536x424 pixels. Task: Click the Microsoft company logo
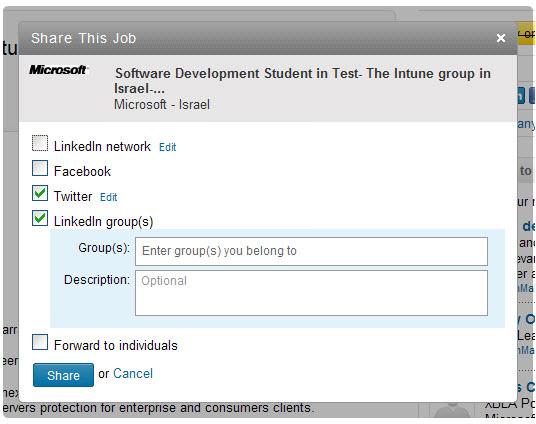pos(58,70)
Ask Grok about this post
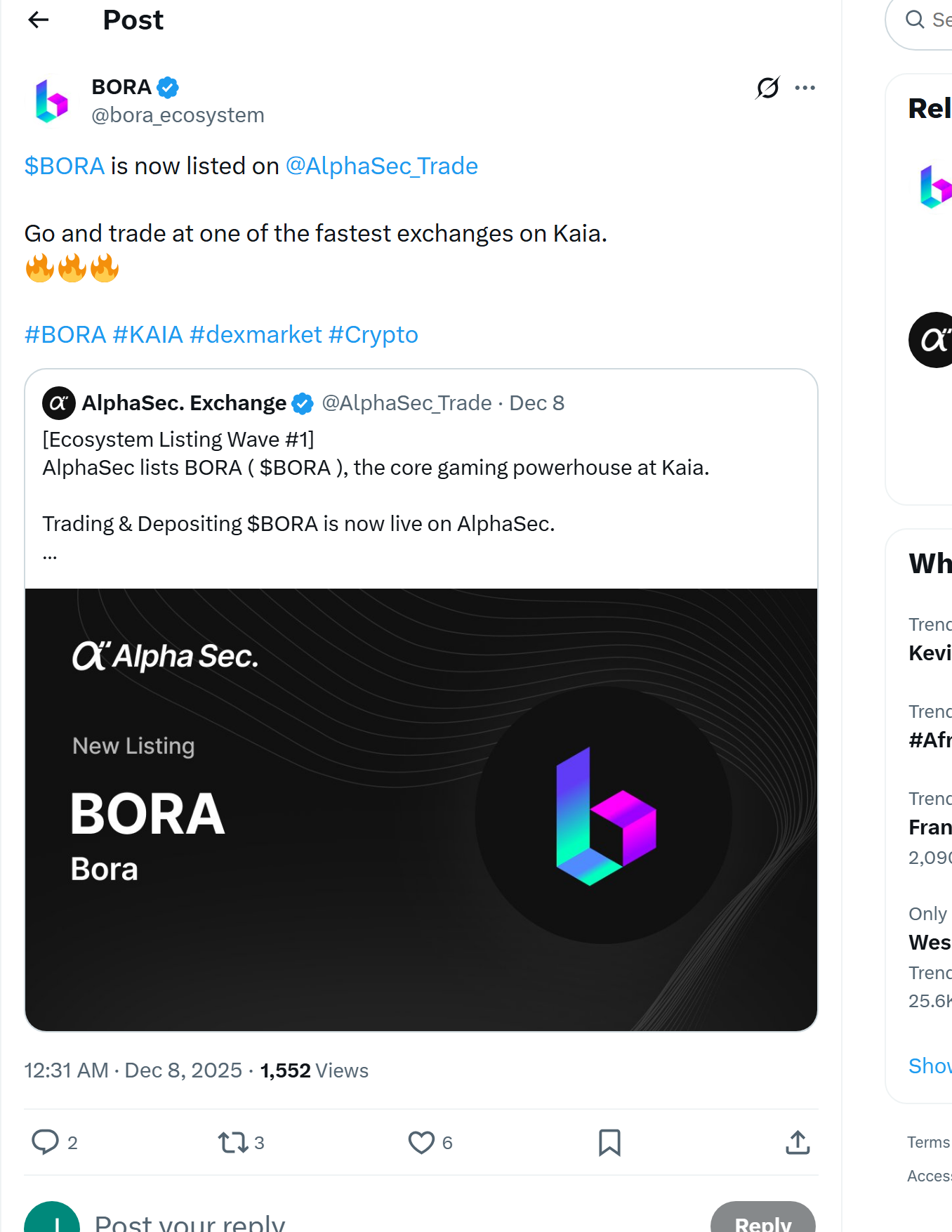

==

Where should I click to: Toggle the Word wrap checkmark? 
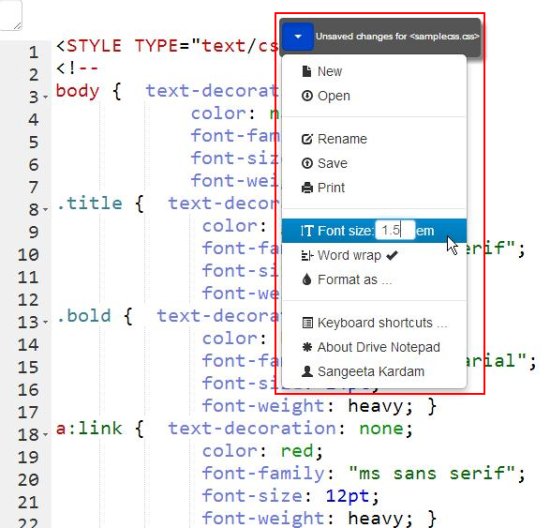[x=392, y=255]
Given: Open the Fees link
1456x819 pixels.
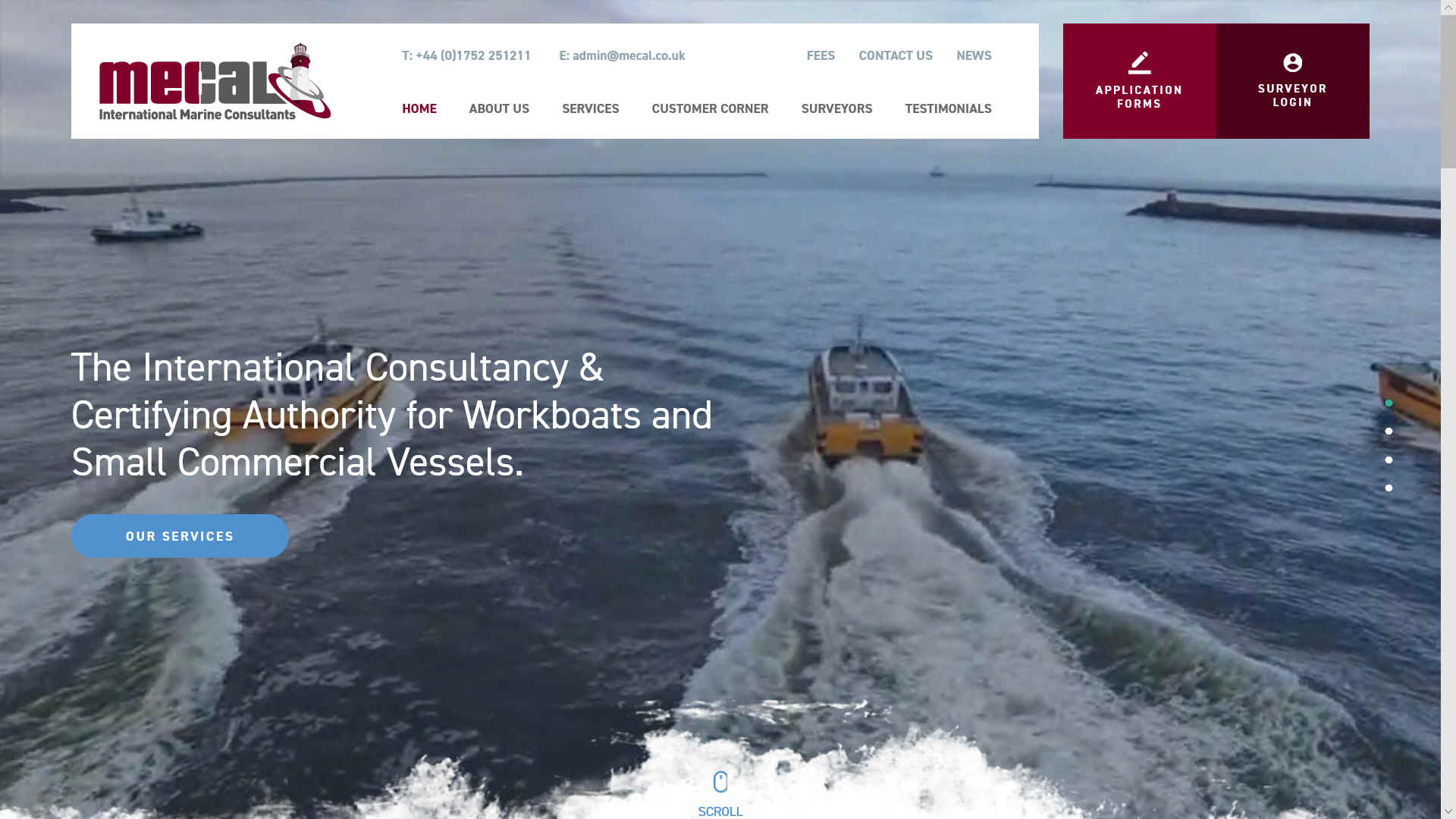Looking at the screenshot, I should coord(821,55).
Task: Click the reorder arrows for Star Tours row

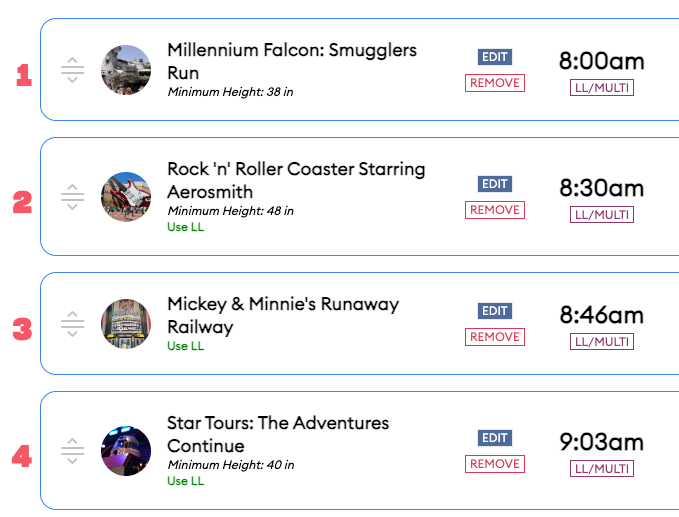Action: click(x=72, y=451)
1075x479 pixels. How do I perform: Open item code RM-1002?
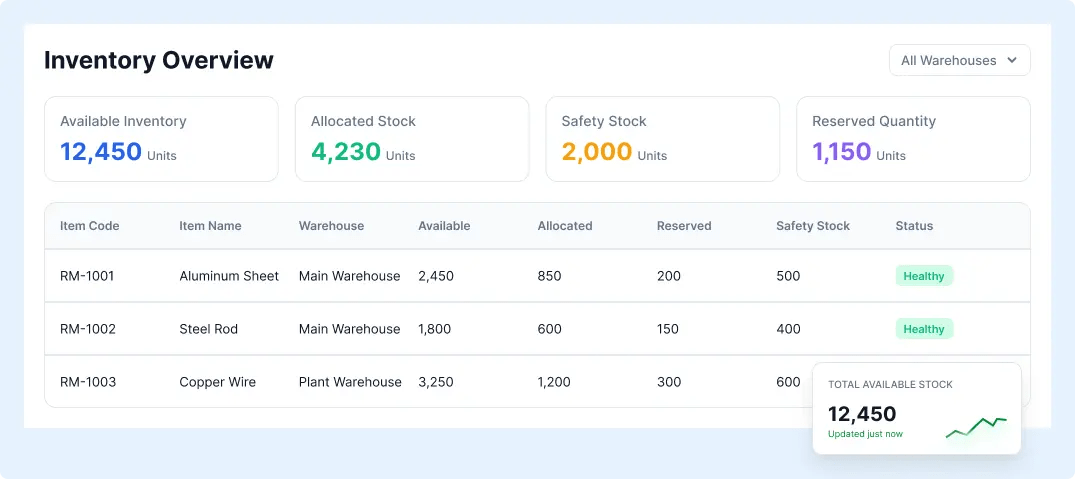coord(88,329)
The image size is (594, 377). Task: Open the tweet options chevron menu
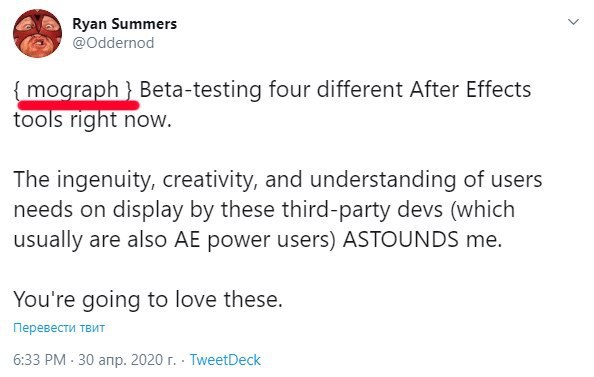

...

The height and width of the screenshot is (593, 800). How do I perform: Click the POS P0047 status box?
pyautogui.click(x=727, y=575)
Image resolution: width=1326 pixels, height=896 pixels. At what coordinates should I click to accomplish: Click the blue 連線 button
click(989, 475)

■ Work required ■
Taking the records above, print only and exactly the lines from the line with "Task: Click the reorder" to the line with "The image size", both kept, and exclude pictures.

■ Answer box ■
Task: Click the reorder arrows for Star Tours row

Action: click(x=72, y=451)
1075x479 pixels. How do I perform: Open item code RM-1002?
coord(88,329)
The image size is (594, 377). Task: Open the tweet options chevron menu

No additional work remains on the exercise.